◆ Listed entries:
▬▬▬▬▬▬

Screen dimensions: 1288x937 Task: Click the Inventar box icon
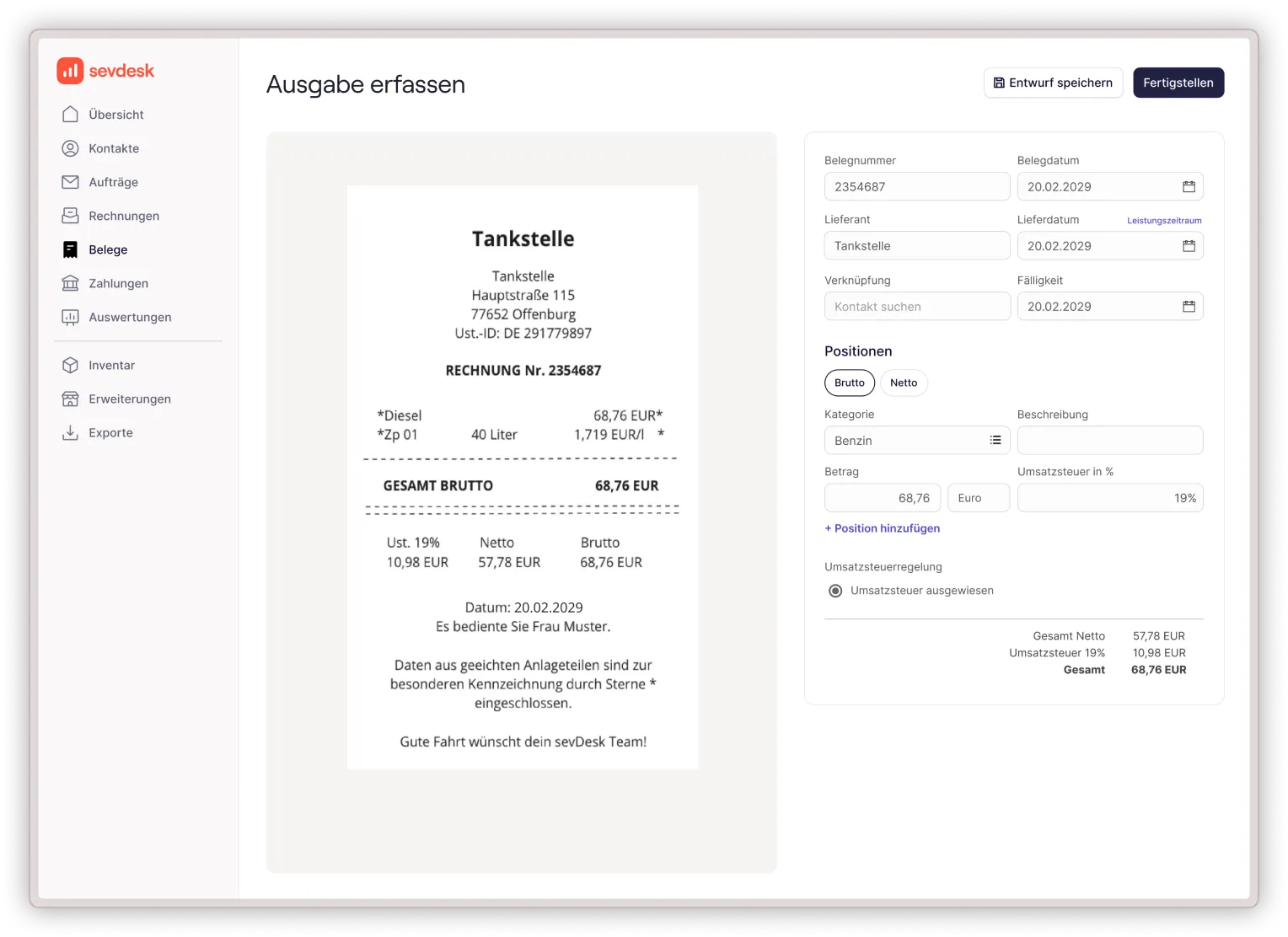71,365
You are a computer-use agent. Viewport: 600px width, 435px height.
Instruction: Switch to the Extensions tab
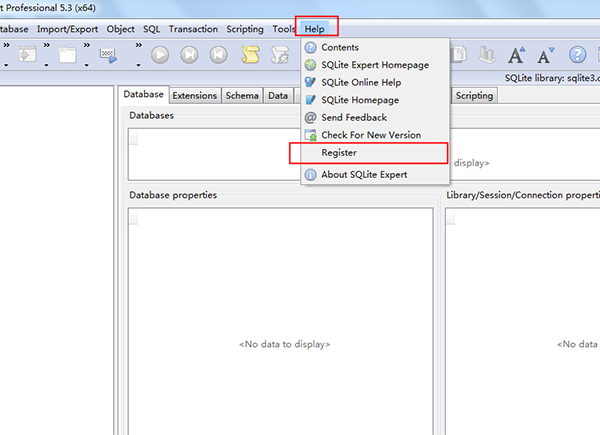[x=194, y=96]
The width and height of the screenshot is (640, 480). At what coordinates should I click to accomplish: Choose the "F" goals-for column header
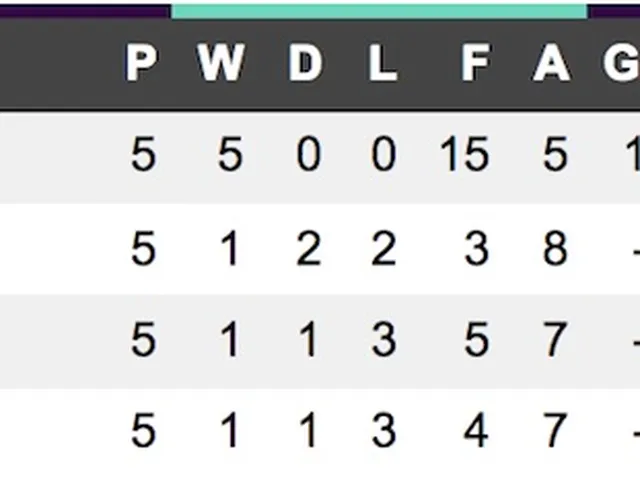tap(476, 65)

▬▬▬▬▬▬

◆ Task statement: Return the records above in their entirety, word for word, with the pictures removed.

◆ Solved exercise:
Screen dimensions: 1288x937 Task: Click the Inventar box icon
71,365
You are a computer-use agent. Viewport: 600px width, 435px height.
Instruction: Switch to the Extensions tab
[x=194, y=96]
The width and height of the screenshot is (640, 480). At what coordinates should I click to accomplish: Choose the "F" goals-for column header
tap(476, 65)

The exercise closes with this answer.